▸ **Your objective**
Below are the entries; return every line among them that holds the word "computer".

▸ **Exercise inputs**
◆ ◆ ◆ ◆ ◆

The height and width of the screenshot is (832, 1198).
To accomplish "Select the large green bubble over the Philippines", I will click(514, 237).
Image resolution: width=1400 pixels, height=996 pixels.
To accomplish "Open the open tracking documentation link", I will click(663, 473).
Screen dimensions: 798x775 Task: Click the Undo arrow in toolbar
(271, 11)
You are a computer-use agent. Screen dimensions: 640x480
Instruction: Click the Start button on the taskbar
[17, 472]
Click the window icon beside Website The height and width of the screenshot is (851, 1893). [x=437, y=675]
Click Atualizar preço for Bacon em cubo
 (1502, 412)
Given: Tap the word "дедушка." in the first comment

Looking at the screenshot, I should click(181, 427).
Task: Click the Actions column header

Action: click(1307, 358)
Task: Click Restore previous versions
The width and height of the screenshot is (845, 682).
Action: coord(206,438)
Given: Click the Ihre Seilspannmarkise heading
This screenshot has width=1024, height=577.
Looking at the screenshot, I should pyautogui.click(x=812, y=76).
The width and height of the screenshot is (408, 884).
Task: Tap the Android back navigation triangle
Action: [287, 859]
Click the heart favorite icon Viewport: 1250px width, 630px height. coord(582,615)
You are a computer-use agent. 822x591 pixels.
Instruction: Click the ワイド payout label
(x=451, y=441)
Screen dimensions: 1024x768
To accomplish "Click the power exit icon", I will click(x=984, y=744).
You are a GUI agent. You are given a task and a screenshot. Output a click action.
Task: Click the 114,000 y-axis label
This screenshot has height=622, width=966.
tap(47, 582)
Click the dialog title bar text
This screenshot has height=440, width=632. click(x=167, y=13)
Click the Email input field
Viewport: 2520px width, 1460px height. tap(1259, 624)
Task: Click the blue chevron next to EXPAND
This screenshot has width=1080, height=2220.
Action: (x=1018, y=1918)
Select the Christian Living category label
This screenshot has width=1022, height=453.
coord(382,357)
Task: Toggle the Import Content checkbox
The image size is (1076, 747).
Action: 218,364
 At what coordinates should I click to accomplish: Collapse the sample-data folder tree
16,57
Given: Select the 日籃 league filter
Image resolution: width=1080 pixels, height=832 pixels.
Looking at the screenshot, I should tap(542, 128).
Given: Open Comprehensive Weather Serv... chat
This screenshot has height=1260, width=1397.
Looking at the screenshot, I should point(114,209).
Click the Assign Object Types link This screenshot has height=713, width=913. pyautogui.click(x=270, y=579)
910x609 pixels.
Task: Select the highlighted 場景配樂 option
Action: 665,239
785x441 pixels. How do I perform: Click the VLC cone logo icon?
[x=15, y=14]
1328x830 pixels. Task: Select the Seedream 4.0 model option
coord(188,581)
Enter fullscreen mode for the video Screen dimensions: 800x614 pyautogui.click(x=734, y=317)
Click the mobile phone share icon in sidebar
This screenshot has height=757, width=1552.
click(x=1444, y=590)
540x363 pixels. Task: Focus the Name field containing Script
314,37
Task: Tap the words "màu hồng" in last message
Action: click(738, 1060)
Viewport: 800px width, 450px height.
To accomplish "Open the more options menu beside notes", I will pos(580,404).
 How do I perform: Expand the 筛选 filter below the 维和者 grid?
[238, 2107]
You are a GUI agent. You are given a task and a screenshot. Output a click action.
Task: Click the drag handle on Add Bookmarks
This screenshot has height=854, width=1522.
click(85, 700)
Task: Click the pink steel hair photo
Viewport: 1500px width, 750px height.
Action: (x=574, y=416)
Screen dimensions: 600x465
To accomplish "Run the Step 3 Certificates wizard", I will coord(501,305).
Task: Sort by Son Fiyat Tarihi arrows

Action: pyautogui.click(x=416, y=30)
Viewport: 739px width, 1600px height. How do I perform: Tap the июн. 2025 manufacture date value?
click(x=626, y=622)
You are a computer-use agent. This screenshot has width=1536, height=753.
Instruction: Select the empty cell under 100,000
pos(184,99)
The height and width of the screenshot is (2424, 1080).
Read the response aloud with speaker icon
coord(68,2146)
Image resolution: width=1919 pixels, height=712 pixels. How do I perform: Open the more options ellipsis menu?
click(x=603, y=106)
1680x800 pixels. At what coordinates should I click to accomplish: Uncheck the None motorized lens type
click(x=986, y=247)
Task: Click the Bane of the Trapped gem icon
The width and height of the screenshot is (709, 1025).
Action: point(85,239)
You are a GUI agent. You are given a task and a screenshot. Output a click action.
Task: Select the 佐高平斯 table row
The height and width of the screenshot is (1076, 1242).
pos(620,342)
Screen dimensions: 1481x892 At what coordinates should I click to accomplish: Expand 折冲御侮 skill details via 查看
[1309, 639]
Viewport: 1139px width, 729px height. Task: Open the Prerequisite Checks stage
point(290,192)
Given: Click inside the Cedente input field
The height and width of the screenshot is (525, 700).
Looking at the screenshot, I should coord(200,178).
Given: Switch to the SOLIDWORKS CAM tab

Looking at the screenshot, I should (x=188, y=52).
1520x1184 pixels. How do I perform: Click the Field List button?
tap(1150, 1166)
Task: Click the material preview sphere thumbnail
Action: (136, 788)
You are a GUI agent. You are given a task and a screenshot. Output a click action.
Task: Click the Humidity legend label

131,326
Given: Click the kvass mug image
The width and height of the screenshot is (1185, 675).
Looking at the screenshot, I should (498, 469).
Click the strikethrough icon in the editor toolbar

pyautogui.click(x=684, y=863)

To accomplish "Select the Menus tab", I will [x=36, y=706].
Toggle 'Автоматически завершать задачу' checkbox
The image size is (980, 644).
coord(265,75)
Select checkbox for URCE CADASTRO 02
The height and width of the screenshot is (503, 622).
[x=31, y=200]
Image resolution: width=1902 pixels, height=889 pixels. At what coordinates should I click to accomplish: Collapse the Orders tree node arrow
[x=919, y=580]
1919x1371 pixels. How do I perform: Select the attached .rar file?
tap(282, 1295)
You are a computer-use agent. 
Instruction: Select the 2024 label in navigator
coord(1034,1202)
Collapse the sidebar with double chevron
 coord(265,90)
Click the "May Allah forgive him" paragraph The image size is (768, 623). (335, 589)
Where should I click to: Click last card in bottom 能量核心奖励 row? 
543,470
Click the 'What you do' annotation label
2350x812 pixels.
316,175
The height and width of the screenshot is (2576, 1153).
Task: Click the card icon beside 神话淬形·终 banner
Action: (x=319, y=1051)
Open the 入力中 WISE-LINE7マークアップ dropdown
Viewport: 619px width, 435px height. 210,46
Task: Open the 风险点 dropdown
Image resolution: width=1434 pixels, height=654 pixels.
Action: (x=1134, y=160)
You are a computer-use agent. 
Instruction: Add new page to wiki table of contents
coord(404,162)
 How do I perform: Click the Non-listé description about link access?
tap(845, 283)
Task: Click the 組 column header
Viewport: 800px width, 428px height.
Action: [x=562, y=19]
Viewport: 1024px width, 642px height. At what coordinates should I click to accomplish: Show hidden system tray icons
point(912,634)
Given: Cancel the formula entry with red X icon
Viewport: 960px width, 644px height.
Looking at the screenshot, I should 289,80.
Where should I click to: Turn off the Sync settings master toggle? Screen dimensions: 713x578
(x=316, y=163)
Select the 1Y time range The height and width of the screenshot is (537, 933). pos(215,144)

◆ ◆ ◆ ◆ ◆

▸ **Exercise response**
You are a computer-use agent. Screen dimensions: 640x480
You are a computer-use agent. 822x591 pixels.
You are a computer-use agent. This screenshot has width=1536, height=753.
You are a computer-use agent. 
You are a computer-use agent. 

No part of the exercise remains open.